Overall Canopy Tax was a good place to work (for someone that meshes better with the culture than I did). I have many friends still there that are very happy, but I did find that Glass Door manipulation to be pretty distasteful.

If anyone from Glass Door is reading, please go back to your roots! You were such a valuable resource for me in the past, and an important force to help balance the power differential scales.



I think monetization is the problem here and this is why they moved towards removing negative reviews. We should invent a platform where altering past is not possible and not incentivized financially.


What’s amazing is that it’s 2019 and there are still people who trust online reviews written by people they don’t know! Show me one online review system out there that is not gamed in some way by the entities that stand to gain or lose money due to the content in the reviews.
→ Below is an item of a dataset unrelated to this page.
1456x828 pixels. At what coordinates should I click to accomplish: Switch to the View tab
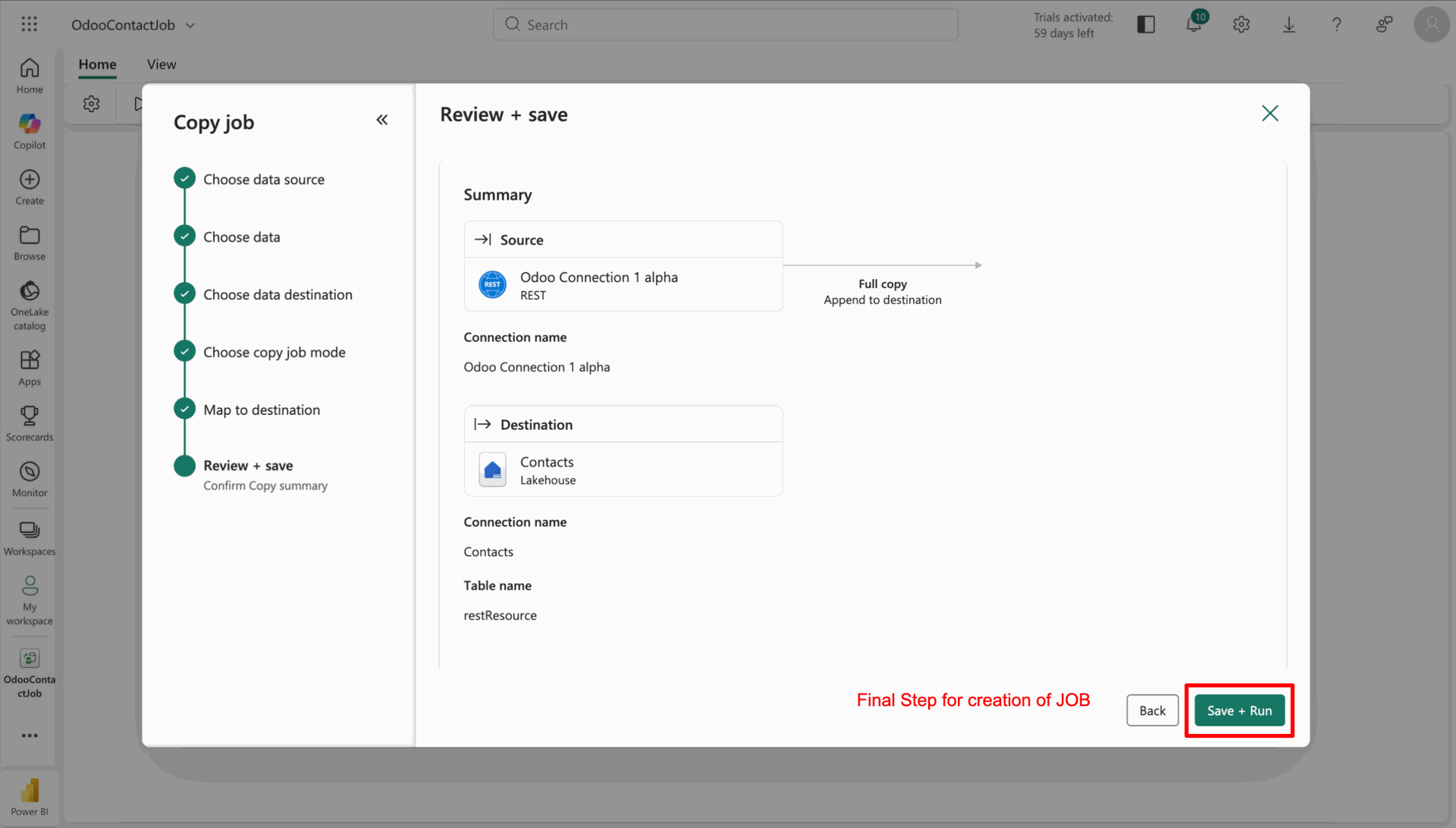[161, 64]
> it’s 2019 and there are still people who trust online reviews written by people they don’t know!

I feel it's an extension of the old "innocent until proven guilty" thing. In the Western world, especially in the United States, we have this belief of trusting unless we are given a very high confidence level reason not to. It's this belief that is being taken advantage of via online review systems. We do not doubt them by default because it would be mean or rude to doubt the entity behind the review (entity meaning person or bot).


But what happens with your "innocent until proven guilty" when you read a negative review about a company and believe it without any proof?
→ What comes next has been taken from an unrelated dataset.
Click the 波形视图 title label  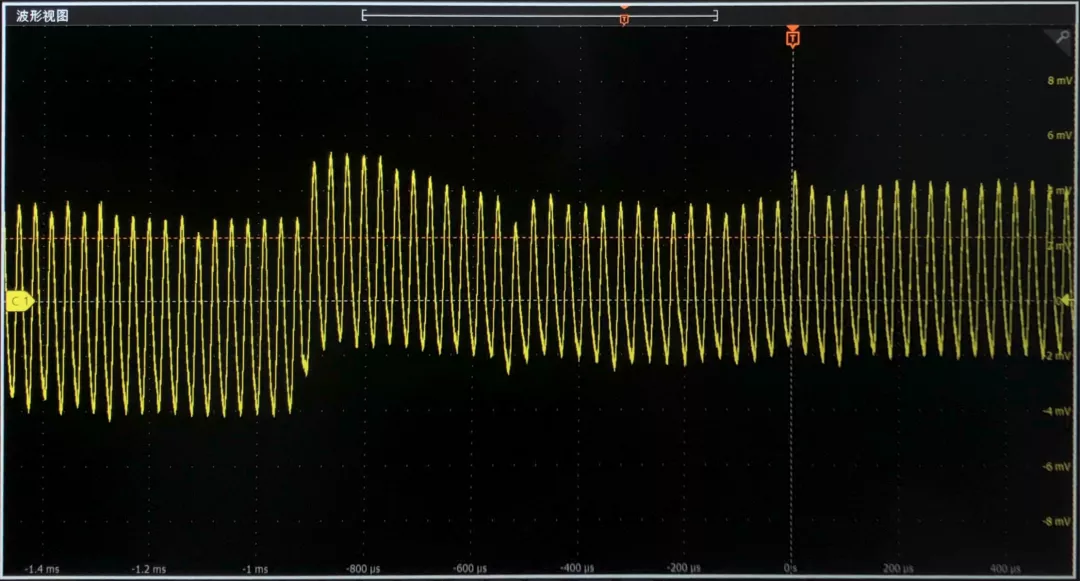43,16
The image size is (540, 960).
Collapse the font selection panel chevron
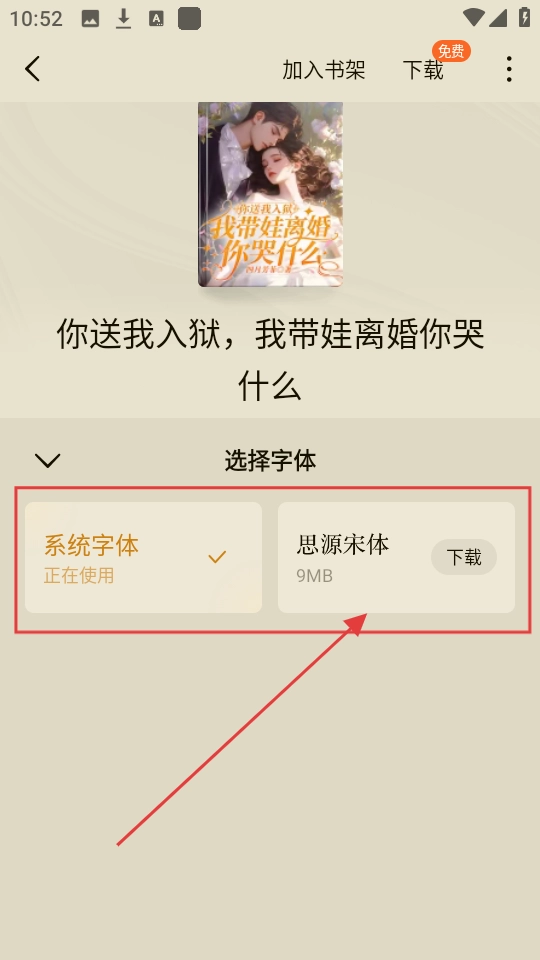[x=48, y=460]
I think ratemyprofessors is a fairly decent online review system. Even without the scoring, just hearing peoples descriptions of how the prof teaches is quite beneficial


Im curious how you felt this was "manipulation". No one said "if you have something good to say, leave a review", which is common in retail, but moreso, it was just "go leave a review". Yes, the company is proud of its reviews, and yes, obviously there will be skoff over bad reveiws. How is any of this manipulation?
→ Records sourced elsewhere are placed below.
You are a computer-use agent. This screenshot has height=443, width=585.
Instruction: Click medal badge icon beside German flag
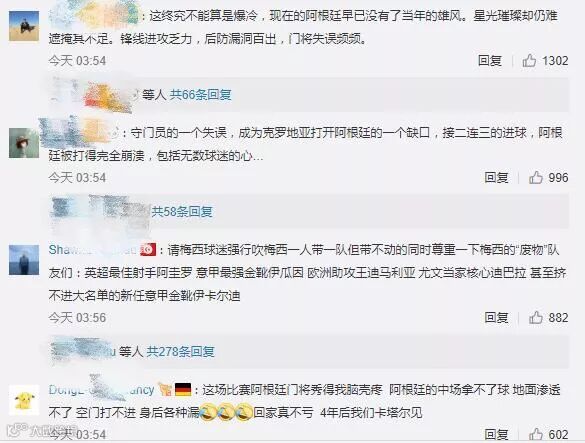click(x=165, y=390)
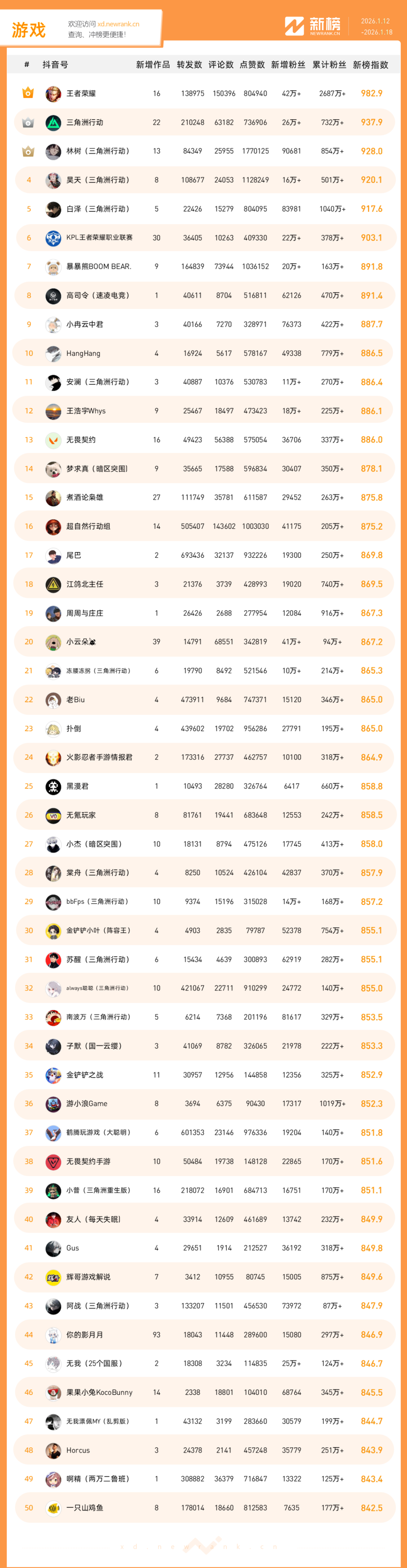This screenshot has width=407, height=1568.
Task: Click 王者荣耀's 982.9 index score
Action: [371, 94]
It's manipulation of the glass door rating because it alters the organic state of reviews. You're not getting a baseline of reviewers that were motivated enough by their experience to go out and leave a rating. If every company were doing this same thing, then for the candidate looking for insight it would still be reasonably easy to get a fair comparison. With some companies manipulating the results and others not, it's not a fair comparison.

To claim that it was not manipulation, it seems to me that you'd have to argue that the reviews that were created under this encouragement would have all happened anyway, without the encouragement, which I find to be a dubious claim.

I wonder, if a product manufacturer were encouraging their employees (that were themselves users of said product) to go on Amazon and review the product, would you consider that manipulation of the Amazon reviews?


Ok, I understand you now. You feel its manipulation because you now have "noise" from people who wanted to stay silent. Thats fair, but, I mean, this happens everywhere. Restaurants, mechanics, dentist offices, apps, retailers, all ask for reveiws. Some even enter you into a "sweepstakes" of sorts for one. What your saying is the review system as a whole is inheritely flawed. An example of goodharts law, sure, but not sure any of this is glassdoors fault. It also becomes "normal" as more companies do it. At a certain point, that might be manipulation, but at least they aren't manipulating what is said in the reviews.